Confira dicas sobre como não se complicar nas compras do Dia dos Pais

Para que o presente não se torne uma dor de cabeça é importante ficar atento a alguns aspectos

Redação, www.administradores.com.br,

O Dia dos Pais já está aí e muita gente já está correndo atrás dos presentes. Para que a compra não se torne uma dor de cabeça, entretanto, é importante ficar atento a alguns aspectos. O presidente do Instituto Brasileiro de Estudo e Defesa das Relações de Consumo – IBEDEC, José Geraldo Tardin, dá as dicas:

ANTES DA COMPRA

  • Pesquise cuidadosamente os preços. Eles variam bastante de uma loja para outra.
  • Não comprometa seu orçamento com compra de presente. Se está endividado, opte por uma lembrancinha.
  • Se houver divergência entre o preço anunciado do produto em panfleto, do preço encontrado na etiqueta ou no sistema informatizado da loja, vale o menor preço. A oferta vincula o fornecedor.

NA HORA DA COMPRA

  • Negocie um desconto para pagamento à vista. Os descontos podem chegar a 10% o que é mais do que o rendimento anual da poupança.
  • Exija sempre a Nota Fiscal, recibo ou equivalente.
  • Teste o funcionamento do presente.
  • Observe a identificação do fabricante (nome, CNPJ e endereço), isto facilitará a responsabilização caso encontre defeito.
  • Se a loja garante a troca do produto, independente de defeito, exija este compromisso por escrito, seja na nota fiscal ou em algum encarte e entregue junto com o presente.
  • Se a loja garante a entrega até o Dia dos Pais, exija também este compromisso por escrito. Se for descumprido, pode caracterizar danos morais ao consumidor, que conta com a surpresa naquela data especial.
  • É proibido a discriminação no pagamento com cheque. Se a loja aceita cheques, as exigências que pode fazer são de nome limpo nos cadastros de crédito, que seja da própria pessoa que está comprando, além de poder exigir a identidade do comprador.

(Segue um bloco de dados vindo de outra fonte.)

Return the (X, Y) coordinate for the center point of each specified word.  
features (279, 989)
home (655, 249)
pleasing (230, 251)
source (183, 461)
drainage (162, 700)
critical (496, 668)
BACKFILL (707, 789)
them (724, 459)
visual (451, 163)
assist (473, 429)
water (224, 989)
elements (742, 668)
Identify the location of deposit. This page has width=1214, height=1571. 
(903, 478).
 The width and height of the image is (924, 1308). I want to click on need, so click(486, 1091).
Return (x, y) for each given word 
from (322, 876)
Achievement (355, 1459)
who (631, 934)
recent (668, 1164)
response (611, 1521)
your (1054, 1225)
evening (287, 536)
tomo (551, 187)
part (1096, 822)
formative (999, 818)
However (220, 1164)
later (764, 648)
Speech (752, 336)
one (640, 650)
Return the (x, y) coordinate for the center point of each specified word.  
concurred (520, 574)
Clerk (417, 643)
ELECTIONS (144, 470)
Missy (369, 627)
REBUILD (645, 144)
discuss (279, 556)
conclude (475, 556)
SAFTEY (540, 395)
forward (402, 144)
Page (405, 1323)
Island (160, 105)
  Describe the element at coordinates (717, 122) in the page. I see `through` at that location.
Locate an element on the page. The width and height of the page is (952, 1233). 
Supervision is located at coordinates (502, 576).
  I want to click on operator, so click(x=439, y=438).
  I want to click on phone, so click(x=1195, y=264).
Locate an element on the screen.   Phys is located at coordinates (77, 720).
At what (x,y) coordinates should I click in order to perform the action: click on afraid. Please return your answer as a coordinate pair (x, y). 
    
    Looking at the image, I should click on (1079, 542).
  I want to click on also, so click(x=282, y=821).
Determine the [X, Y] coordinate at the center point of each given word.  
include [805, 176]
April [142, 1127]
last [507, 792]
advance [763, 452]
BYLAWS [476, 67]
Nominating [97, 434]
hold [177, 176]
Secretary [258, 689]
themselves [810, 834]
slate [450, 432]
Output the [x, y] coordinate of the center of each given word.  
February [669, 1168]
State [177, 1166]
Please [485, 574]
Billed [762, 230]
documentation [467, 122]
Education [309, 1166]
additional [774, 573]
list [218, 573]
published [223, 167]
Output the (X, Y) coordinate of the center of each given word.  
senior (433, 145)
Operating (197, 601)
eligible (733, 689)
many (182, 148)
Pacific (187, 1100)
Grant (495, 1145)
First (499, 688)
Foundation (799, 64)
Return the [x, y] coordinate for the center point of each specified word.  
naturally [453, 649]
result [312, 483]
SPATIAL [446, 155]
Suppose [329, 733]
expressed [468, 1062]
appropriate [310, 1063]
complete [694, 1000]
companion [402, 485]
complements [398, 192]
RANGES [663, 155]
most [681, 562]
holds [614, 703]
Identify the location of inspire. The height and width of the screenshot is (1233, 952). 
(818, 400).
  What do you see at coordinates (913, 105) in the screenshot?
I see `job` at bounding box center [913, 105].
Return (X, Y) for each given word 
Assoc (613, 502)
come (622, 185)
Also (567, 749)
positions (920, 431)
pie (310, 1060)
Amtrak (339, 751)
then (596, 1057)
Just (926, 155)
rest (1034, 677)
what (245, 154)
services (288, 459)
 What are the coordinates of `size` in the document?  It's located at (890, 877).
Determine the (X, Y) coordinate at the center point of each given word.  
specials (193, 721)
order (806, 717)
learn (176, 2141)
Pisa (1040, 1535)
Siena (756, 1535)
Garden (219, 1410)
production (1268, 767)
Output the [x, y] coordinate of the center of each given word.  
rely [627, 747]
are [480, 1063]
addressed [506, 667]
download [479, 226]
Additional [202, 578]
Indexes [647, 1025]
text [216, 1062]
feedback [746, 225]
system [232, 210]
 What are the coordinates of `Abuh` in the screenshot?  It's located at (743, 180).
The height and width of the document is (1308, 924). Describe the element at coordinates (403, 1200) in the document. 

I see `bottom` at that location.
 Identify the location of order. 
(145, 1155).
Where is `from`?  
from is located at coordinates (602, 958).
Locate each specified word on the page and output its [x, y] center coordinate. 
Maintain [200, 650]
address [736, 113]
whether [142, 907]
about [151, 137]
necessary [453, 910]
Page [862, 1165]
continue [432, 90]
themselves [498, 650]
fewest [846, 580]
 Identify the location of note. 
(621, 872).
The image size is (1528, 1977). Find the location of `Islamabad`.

Lojas que estabelecem tempo mínimo de conta corrente, ou que só aceitem "cheque especial", estão praticando abuso na relação de consumo e devem ser denunciadas ao Procon.

O preço à vista e no cartão de crédito deve ser o mesmo. Caso haja prática de preços diferenciados, o abuso deve ser denunciado ao Procon que investigará o caso e aplicará as multas cabíveis.

GARANTIA

  • O Código de Defesa do Consumidor assegura a garantia legal de 90 dias para produtos duráveis (móveis, jóias etc.) e de 30 para produtos não duráveis (roupas e perecíveis). Se o vício for oculto ou de difícil detecção, o prazo começa a contar a partir do conhecimento do defeito.
  • O fornecedor também pode oferecer uma garantia maior que a legal, que o consumidor deve exigir por meio de um documento escrito (terno de garantia).
  • Não confunda assistência técnica autorizada pelo fabricante com assistência técnica especializada.

PRAZOS

  • O fornecedor tem um prazo de 30 dias, a partir da data da reclamação, para solucionar eventuais problemas. Caso isso não ocorra, o consumidor terá direito pela substituição do produto por outro equivalente, ou pela devolução do valor pago, ou ainda, pelo abatimento proporcional do preço. A opção é do consumidor.
  • Nas compras realizadas por telefone, catálogo, reembolso postal, internet ou fora do estabelecimento comercial, o consumidor tem um prazo de 07 dias a contar com a data da compra ou do recebimento do produto para se arrepender.

PROBLEMAS APÓS A COMPRA

  • Se a compra for feita com cheques pré-datados, o depósito antecipado dele configura descumprimento do contrato. O consumidor pode exigir o equivalente a juros e encargos decorrentes deste depósito antecipado e dependendo dos transtornos experimentados, deverá ser indenizado também em danos morais.
  • Se a compra for feita em carnês, é ilegal a cobrança de tarifa para emissão dos boletos. Caso o consumidor seja cobrado nesta taxa, reclame ao PROCON para aplicação de multas e recorra ao Judiciário para receber estas taxas de volta.
  • Caso o problema não seja resolvido amigavelmente ou com a intervenção do PROCON, o consumidor pode procurar os Juizados Especiais e movimentar ação contra a loja ou o fornecedor do produto. Até 20 salários mínimos não é necessário contratar advogados.